● Required task: Rewrite the listing below, changing "Nouvelles" to "Actualités" and leaving every other line unchanged. Omit the pictures from your copy.

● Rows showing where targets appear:
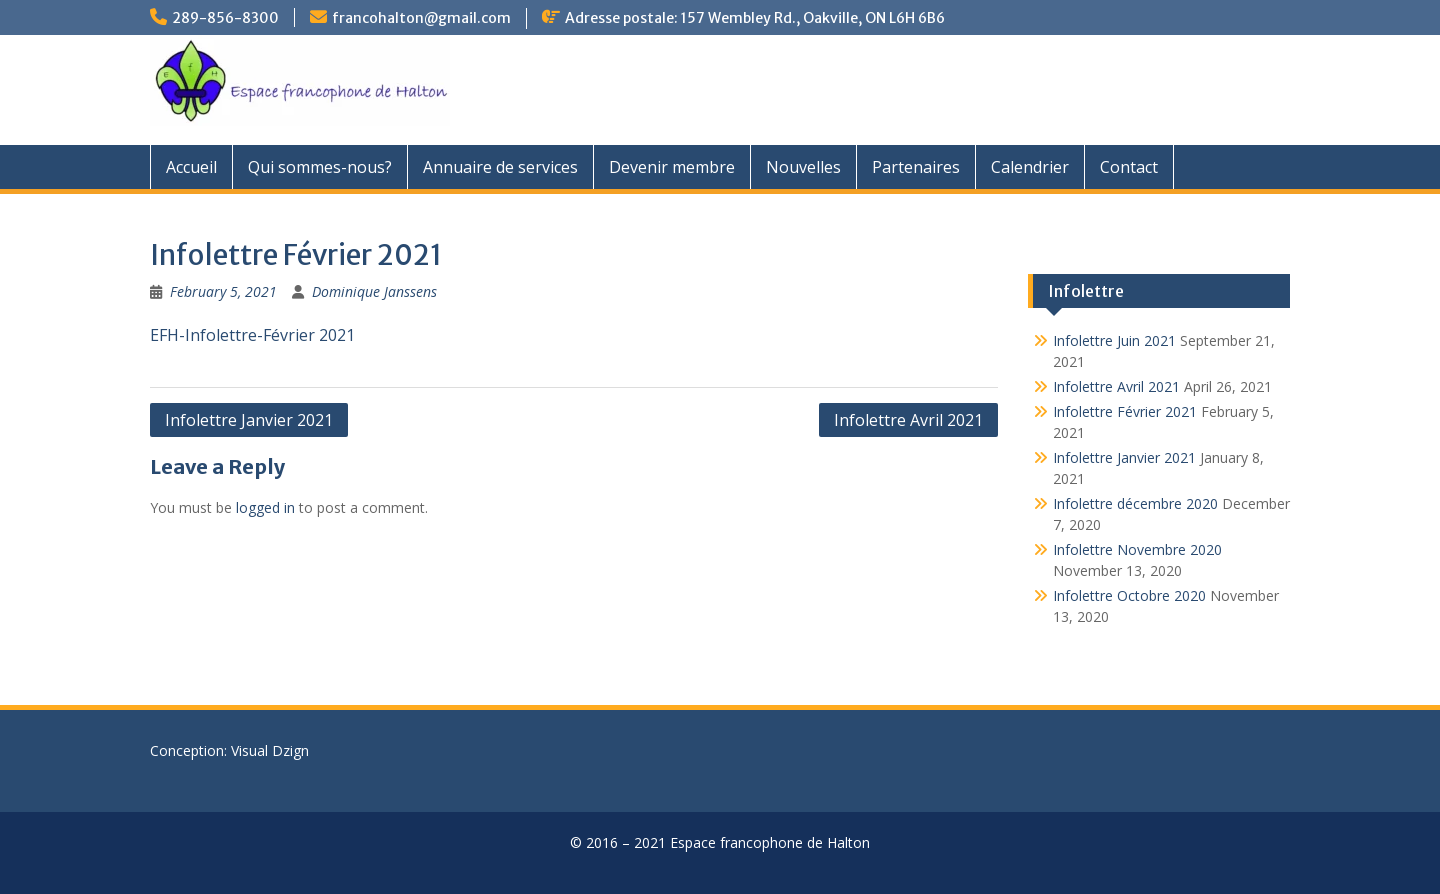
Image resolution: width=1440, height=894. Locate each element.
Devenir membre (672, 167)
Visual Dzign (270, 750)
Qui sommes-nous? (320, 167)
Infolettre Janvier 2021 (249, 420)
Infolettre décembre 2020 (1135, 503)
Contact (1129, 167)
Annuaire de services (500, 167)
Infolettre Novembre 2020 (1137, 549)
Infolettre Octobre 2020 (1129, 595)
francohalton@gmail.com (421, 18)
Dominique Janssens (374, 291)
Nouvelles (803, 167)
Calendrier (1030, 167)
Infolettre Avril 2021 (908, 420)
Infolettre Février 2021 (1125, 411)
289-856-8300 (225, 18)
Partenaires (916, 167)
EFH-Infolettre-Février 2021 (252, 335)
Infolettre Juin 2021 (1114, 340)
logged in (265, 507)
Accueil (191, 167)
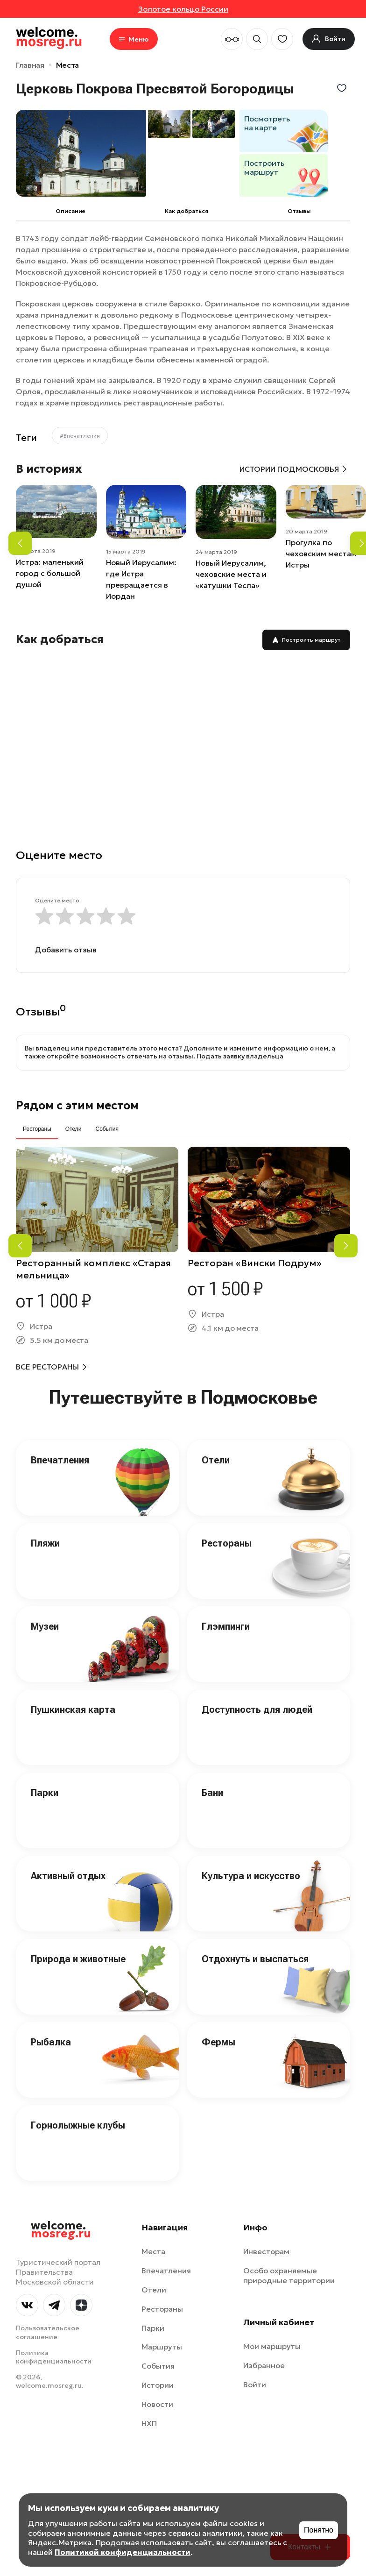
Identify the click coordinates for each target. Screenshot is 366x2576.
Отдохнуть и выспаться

● The output:
Image resolution: width=1440, height=894. Locate each element.
Devenir membre (672, 167)
Visual Dzign (270, 750)
Qui sommes-nous? (320, 167)
Infolettre Janvier 2021 (249, 420)
Infolettre décembre 2020 (1135, 503)
Contact (1129, 167)
Annuaire de services (500, 167)
Infolettre Novembre 2020 (1137, 549)
Infolettre Octobre 2020 (1129, 595)
francohalton@gmail.com (421, 18)
Dominique Janssens (374, 291)
Actualités (803, 167)
Calendrier (1030, 167)
Infolettre Avril 2021 (908, 420)
Infolettre Février 2021 (1125, 411)
289-856-8300 (225, 18)
Partenaires (916, 167)
EFH-Infolettre-Février 2021 (252, 335)
Infolettre Juin 2021 (1114, 340)
logged in (265, 507)
Accueil (191, 167)
Identify the click coordinates for each target. Screenshot is 366x2576.
Отдохнуть и выспаться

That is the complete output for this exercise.